Increasingly I have been thinking of the single reader in the last year: if thoughtful literary criticism has little place in our medja then where is it to sit. We can tell such criticism no longer has much if any place because of the obvious “life-span” of a book. The book is of interest when it is released. Sometimes it is not of interest at all when it is released.

This week it came to me on Friday that one solution could be to consider such pieces as photographs and to frame them for mounting and sell them to a single reader rather than a newspaper. Thus the single reader would be assured an exclusivity to your thoughts and considerations and may very well appreciate them sufficient to continue collecting them paying the same fee (v poor) that a newspaper pays. This could alleviate some of the frustration that I experience in taking time to write about books (outside the current conception of lifespan) only to find a newspaper decides they’re not in the national interest and some other old purposeless waffle is.

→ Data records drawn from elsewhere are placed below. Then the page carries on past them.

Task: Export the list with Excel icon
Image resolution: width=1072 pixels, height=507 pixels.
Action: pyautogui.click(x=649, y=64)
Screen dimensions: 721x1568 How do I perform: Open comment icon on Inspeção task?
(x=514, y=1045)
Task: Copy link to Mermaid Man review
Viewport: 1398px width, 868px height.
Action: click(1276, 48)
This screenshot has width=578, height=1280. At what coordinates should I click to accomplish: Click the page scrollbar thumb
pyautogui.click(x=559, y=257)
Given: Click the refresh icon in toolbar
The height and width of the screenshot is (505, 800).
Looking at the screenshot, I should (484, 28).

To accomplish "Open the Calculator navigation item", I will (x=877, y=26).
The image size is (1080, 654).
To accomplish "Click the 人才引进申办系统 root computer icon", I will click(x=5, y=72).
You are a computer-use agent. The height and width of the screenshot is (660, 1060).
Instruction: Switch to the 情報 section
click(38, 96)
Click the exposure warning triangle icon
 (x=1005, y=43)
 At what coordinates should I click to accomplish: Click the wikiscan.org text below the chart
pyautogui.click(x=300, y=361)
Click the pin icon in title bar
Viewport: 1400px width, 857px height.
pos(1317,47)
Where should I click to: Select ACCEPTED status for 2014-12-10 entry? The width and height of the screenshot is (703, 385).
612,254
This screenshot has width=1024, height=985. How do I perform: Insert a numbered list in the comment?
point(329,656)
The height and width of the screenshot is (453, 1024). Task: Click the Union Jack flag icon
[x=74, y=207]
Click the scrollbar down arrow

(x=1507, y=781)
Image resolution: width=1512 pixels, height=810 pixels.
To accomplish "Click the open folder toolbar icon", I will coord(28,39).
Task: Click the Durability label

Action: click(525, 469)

The backflip has progressed. I am now doing it unassisted on the trampoline. There’s a moment before I throw it that is identical to moments that strike me sometimes if I think about the book I’ve just written.

The impact of the mind on an acrobatic move is massive. And can destroy it. Yet the mind has to be engaged to remind the body. The challenge is for long over high, straight arms, an arch, lift the hips with the legs straight, the push off against the floor from the shoulders for the final snap of the legs. The second part is crucial because that will give you the impetus to follow with more of them eventually.

I think of good tumbling like a sentence.

Cleo 4-6

Cannot sleep between 4am and 6am. Very odd altogether. What’s happening between 4am and 6am that so appeals to my brain? I must have a chat to the birds and find out.

I wake with astonishing ideas in mind on completely useless things like how impractically to build a bookshelf. Or how to invent a bed that keeps the body only in one position (mousetrap bed) and other pointless entities that belong in outer space. Like visions of a garden I have not grown or sporting rebellion.

Last week I invented (realized after the fact) a completely new graveyard that I could practically plot and draw for you in this city … so vivid, utterly disappointing it does not exist.  And it’s not exactly easy to just rustle up your own graveyard. A pumpkin pie maybe. A salad perhaps. …. but a graveyard on an average Monday. All a bit Charlie Brown.